* Text to read
* * *

He says it slowly and carefully to drive the point home.
“I know how to do this, and my only Achilles heel is resources right now,” Kenney says. “We don’t have the resources to be the regulator that people expect us to be.”
His department is trying out new technology that can do the work of several on-the-ground inspectors. He talks of working with Sceye to deploy High-Altitude Platform Stations (aka automated blimps) to monitor methane and other leaks in the state’s oil and gas fields in unprecedented detail and in real time. He also says NMED recently tested a car outfitted with a sniffer that can immediately detect methane and other VOCs in the surrounding air. But the systems aren’t deployed yet.
“I am very clear about my role on enforcement, and it’s shaped by 20-plus years of working these cases,” Kenney says.
“I am not just making shit up,” he says, tapping the table. “I have a plan.”
Part of that plan is continuing to work with the EPA — and continuing to press for enforcement. The agency conducted another round of monitoring flights earlier this year. Details of those flights are not yet available, even to Kenney. Again, he suggests asking the EPA.

* * *

* Dataset rows
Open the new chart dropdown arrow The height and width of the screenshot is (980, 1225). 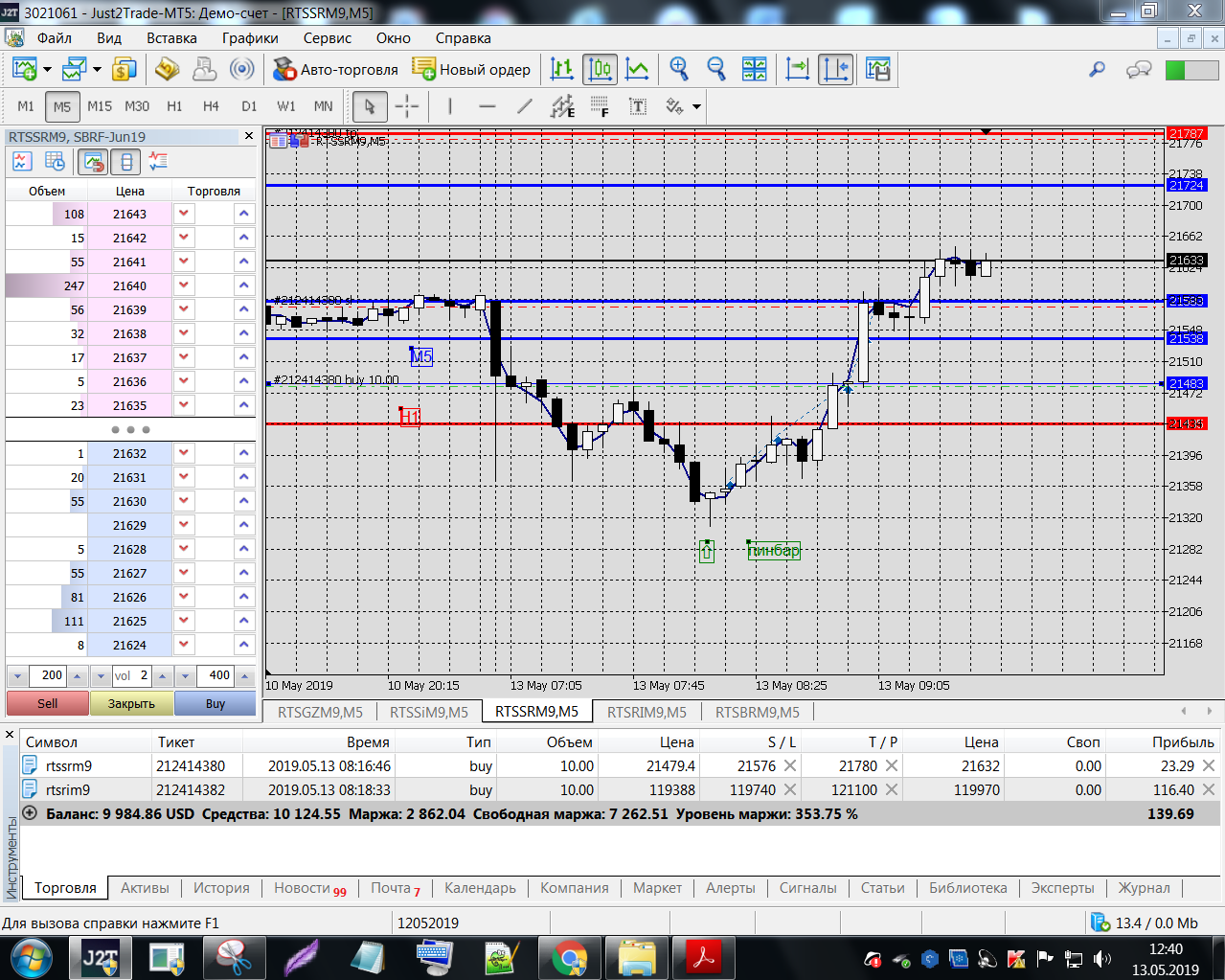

* * *

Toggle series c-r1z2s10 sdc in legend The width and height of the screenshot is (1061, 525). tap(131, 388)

* * *

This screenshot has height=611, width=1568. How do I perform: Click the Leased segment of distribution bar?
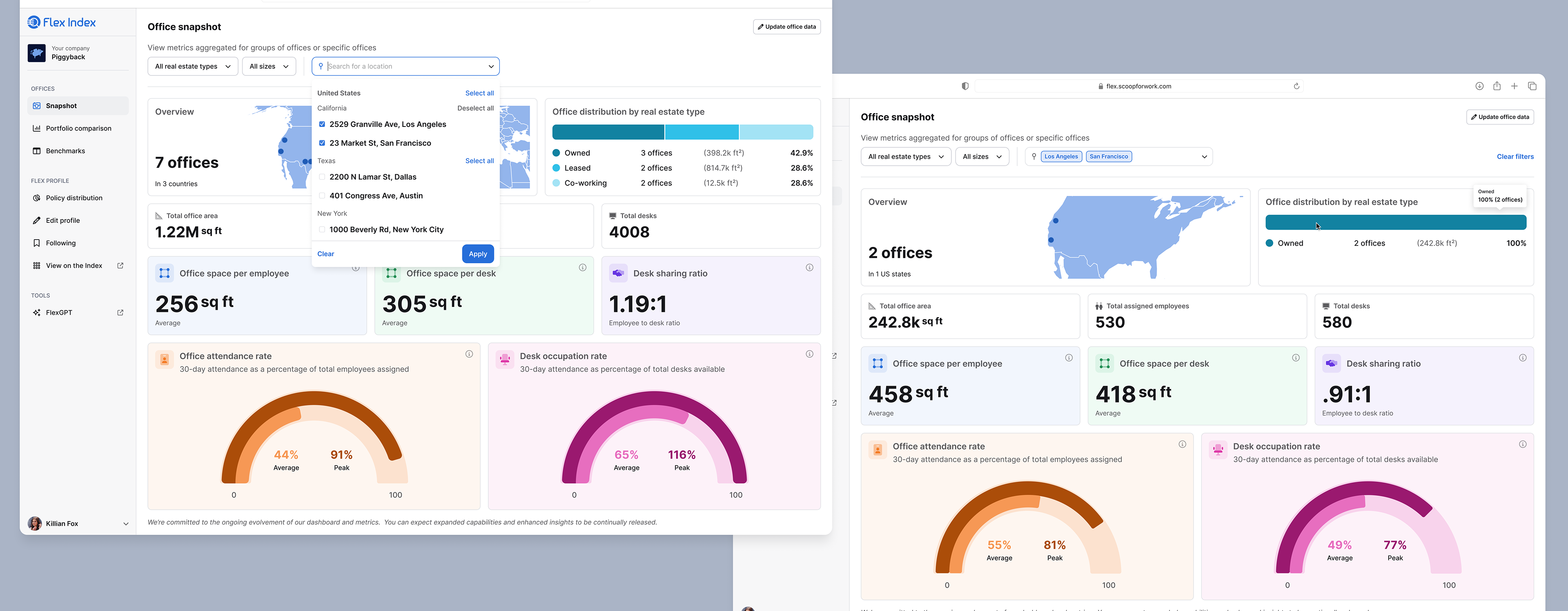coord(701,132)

* * *

* Required tasks
**a.** List every organization named in the passage about Kenney and oil and gas enforcement.
**b.** Write the next part of the passage about Kenney and oil and gas enforcement, starting right after its final sentence.

* Results of the exercise
**a.** Sceye, NMED, the EPA

**b.**
The EPA didn’t respond to questions about the 2022 flight program — nor to questions about the pace of prosecutions, why so few companies were singled out for violation letters or why companies weren’t fined for violating the Clean Air Act, one of the agency’s signature duties. Since the federal overflight program began, New Mexico has implemented tougher oil and gas emission regulations, but without a parallel increase in enforcement staffing. It’s not clear if additional federal monitoring will effectively fill the gap.
In late April, the EPA did send out its first two violation letters from the 2020 flights. One went to Murchison Oil and Gas for a pair of leaking wells. The other went to Occidental Petroleum, which received a notice in 2019 for a leaking valve on a tank battery. In 2020, the new letter reveals, the EPA found leaks at nine Occidental sites, including multiple leaks at the same tank battery. To date, the EPA has not issued any fines to Occidental for those emissions.